_About this task_
The records that follow should be retyped word for word.
-- Opening Marker --
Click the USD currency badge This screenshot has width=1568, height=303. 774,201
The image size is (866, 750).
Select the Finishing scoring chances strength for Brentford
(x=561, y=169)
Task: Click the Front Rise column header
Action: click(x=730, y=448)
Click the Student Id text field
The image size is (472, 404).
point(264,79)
-- Closing Marker --
_Output_
Click the USD currency badge This screenshot has width=1568, height=303. 774,201
The image size is (866, 750).
Select the Finishing scoring chances strength for Brentford
(x=561, y=169)
Task: Click the Front Rise column header
Action: click(x=730, y=448)
Click the Student Id text field
The image size is (472, 404).
point(264,79)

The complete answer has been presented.